__WHAT TO PRODUCE__. Below are records; extract exactly the lines from the one containing "Task: Click byte 0x9e in second imageData row" through the last, both included, and keep the pictures out.

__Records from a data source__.
== Segment start ==

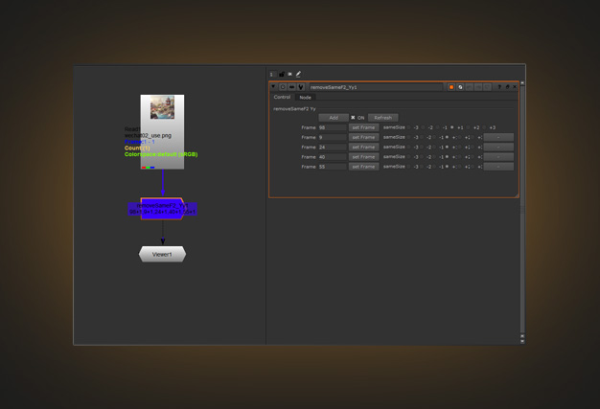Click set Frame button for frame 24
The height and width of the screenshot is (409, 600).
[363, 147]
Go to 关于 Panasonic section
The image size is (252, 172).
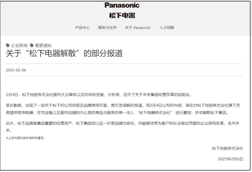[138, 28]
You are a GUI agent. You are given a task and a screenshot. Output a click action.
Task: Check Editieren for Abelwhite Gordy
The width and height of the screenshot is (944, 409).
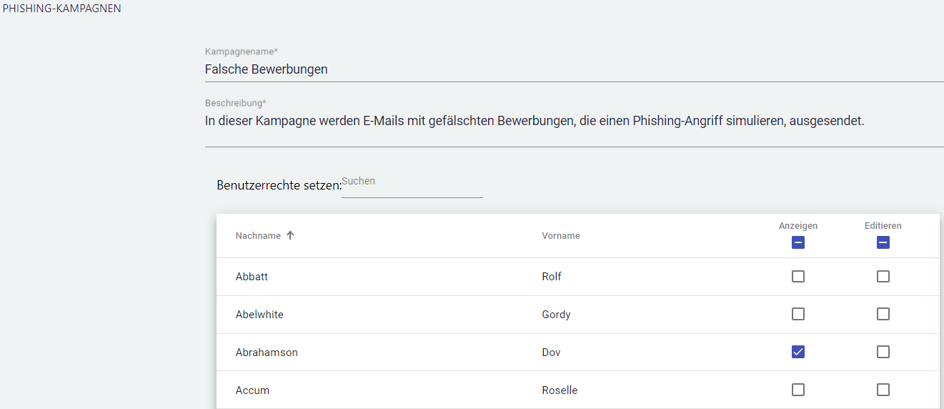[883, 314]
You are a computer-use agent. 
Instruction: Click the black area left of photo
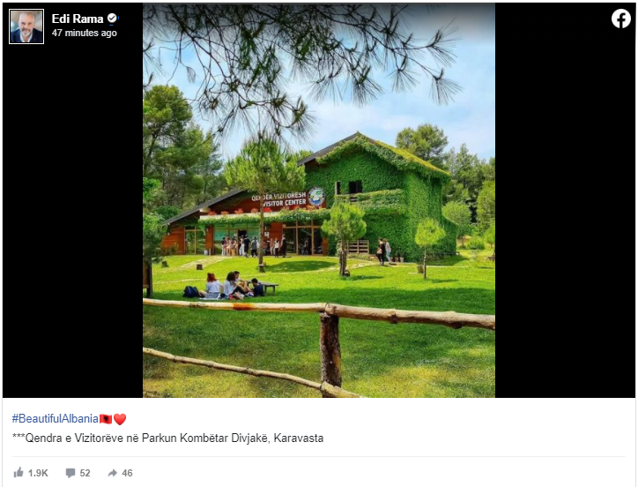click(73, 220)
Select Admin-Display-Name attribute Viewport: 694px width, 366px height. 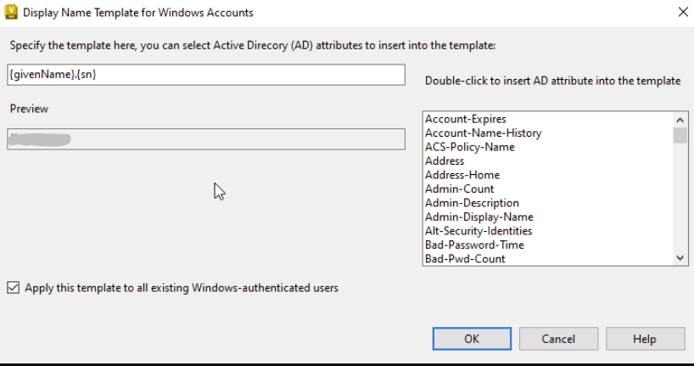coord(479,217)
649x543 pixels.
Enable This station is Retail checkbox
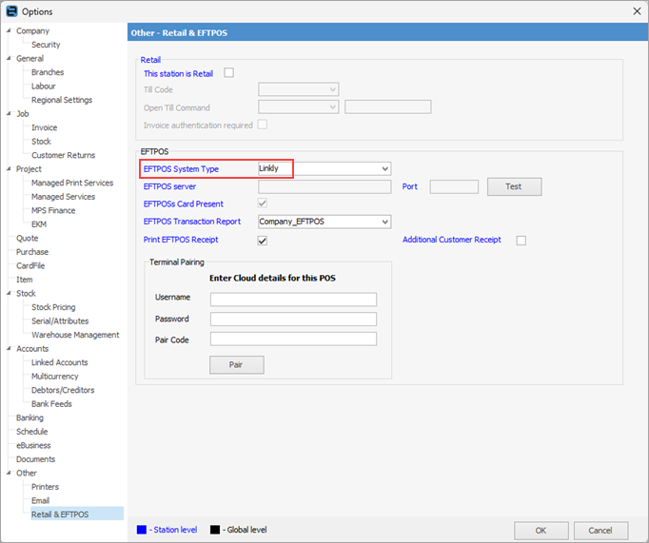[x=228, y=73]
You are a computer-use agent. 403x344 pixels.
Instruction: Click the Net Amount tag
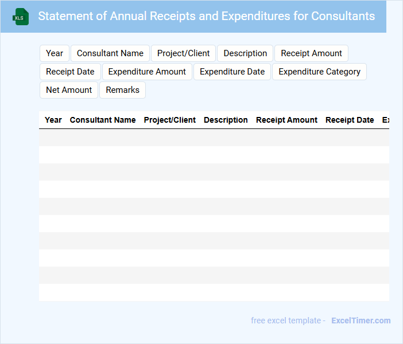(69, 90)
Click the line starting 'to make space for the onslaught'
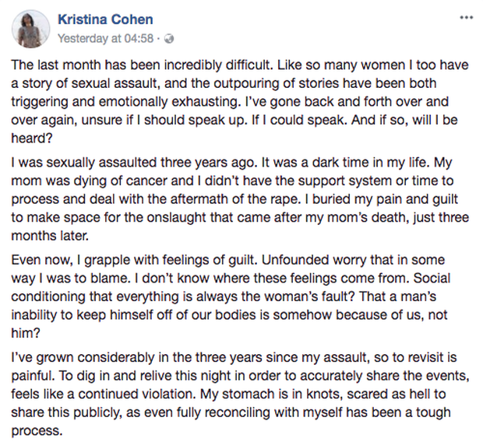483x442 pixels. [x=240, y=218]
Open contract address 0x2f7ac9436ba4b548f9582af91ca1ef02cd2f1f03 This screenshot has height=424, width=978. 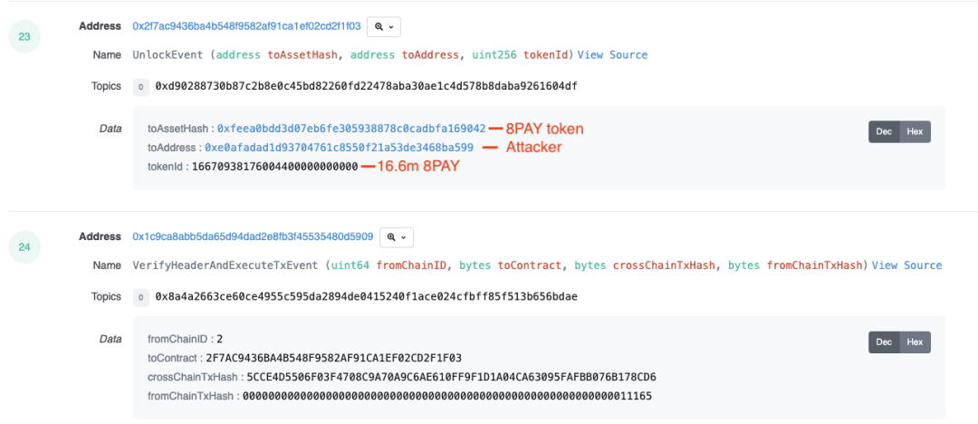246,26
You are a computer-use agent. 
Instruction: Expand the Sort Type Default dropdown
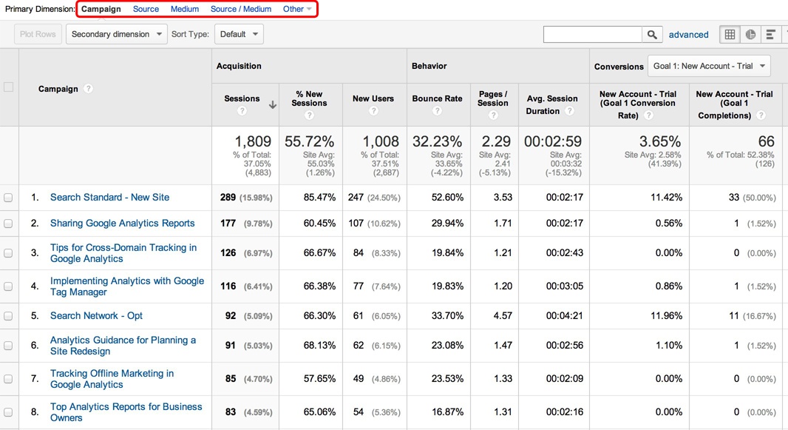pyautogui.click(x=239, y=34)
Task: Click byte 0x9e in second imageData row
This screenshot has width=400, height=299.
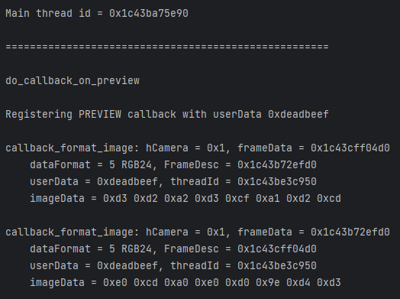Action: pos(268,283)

== Segment end ==

__ANSWER FOR THE TASK__.
Task: Click byte 0x9e in second imageData row
This screenshot has width=400, height=299.
Action: pos(268,283)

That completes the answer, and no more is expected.